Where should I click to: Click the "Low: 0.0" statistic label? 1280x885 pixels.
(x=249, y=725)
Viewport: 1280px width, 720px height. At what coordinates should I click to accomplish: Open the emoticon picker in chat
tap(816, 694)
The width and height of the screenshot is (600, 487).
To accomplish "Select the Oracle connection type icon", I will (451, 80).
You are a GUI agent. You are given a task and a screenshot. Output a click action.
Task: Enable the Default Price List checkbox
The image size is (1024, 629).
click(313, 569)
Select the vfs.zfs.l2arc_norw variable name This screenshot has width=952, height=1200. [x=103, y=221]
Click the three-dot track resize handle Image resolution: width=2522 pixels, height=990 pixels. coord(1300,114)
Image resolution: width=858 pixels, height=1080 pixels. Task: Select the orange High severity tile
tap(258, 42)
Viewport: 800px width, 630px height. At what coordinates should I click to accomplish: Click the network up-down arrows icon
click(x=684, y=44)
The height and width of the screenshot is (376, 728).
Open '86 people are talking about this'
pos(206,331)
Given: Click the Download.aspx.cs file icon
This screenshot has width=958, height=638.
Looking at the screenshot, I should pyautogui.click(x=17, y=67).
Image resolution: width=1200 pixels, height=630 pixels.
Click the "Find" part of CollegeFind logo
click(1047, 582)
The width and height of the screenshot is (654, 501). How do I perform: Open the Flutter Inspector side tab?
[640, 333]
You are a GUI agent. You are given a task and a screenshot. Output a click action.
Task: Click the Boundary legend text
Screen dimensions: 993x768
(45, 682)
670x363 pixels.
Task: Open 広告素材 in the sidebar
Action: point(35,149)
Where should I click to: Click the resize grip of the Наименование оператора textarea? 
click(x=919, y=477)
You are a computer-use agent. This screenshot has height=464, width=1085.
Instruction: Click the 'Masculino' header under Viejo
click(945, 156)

Task instructions: Exactly as given, set down all of the lines above.

The answer:
Where should I click to: Click the "Low: 0.0" statistic label? 1280x885 pixels.
(x=249, y=725)
Viewport: 1280px width, 720px height. At what coordinates should I click to accomplish: Open the emoticon picker in chat
tap(816, 694)
The width and height of the screenshot is (600, 487).
To accomplish "Select the Oracle connection type icon", I will (451, 80).
You are a GUI agent. You are given a task and a screenshot. Output a click action.
Task: Enable the Default Price List checkbox
The image size is (1024, 629).
click(313, 569)
Select the vfs.zfs.l2arc_norw variable name This screenshot has width=952, height=1200. [x=103, y=221]
Click the three-dot track resize handle Image resolution: width=2522 pixels, height=990 pixels. coord(1300,114)
Image resolution: width=858 pixels, height=1080 pixels. Task: Select the orange High severity tile
tap(258, 42)
Viewport: 800px width, 630px height. At what coordinates should I click to accomplish: Click the network up-down arrows icon
click(x=684, y=44)
The height and width of the screenshot is (376, 728).
Open '86 people are talking about this'
pos(206,331)
Given: Click the Download.aspx.cs file icon
This screenshot has width=958, height=638.
Looking at the screenshot, I should pyautogui.click(x=17, y=67).
Image resolution: width=1200 pixels, height=630 pixels.
Click the "Find" part of CollegeFind logo
click(1047, 582)
The width and height of the screenshot is (654, 501). How do I perform: Open the Flutter Inspector side tab?
[640, 333]
You are a GUI agent. You are given a task and a screenshot. Output a click action.
Task: Click the Boundary legend text
Screen dimensions: 993x768
(45, 682)
670x363 pixels.
Task: Open 広告素材 in the sidebar
Action: point(35,149)
Where should I click to: Click the resize grip of the Наименование оператора textarea? 
click(x=919, y=477)
You are a computer-use agent. This screenshot has height=464, width=1085.
Instruction: Click the 'Masculino' header under Viejo
click(945, 156)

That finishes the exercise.